### Task material
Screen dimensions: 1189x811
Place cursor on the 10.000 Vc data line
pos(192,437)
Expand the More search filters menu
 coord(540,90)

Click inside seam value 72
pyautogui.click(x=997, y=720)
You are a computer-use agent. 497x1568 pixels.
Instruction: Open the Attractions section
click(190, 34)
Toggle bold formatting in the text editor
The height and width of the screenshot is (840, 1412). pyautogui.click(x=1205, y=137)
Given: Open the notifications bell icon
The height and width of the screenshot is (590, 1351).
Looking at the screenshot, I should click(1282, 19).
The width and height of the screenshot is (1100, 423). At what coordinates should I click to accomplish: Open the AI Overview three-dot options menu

### Exercise description
Restate the data exactly, keeping every line intact.

### Your response
Screen dimensions: 1189x811
Place cursor on the 10.000 Vc data line
pos(192,437)
Expand the More search filters menu
 coord(540,90)

Click inside seam value 72
pyautogui.click(x=997, y=720)
You are a computer-use agent. 497x1568 pixels.
Instruction: Open the Attractions section
click(190, 34)
Toggle bold formatting in the text editor
The height and width of the screenshot is (840, 1412). pyautogui.click(x=1205, y=137)
Given: Open the notifications bell icon
The height and width of the screenshot is (590, 1351).
Looking at the screenshot, I should click(1282, 19).
The width and height of the screenshot is (1100, 423). At what coordinates should I click to accomplish: Open the AI Overview three-dot options menu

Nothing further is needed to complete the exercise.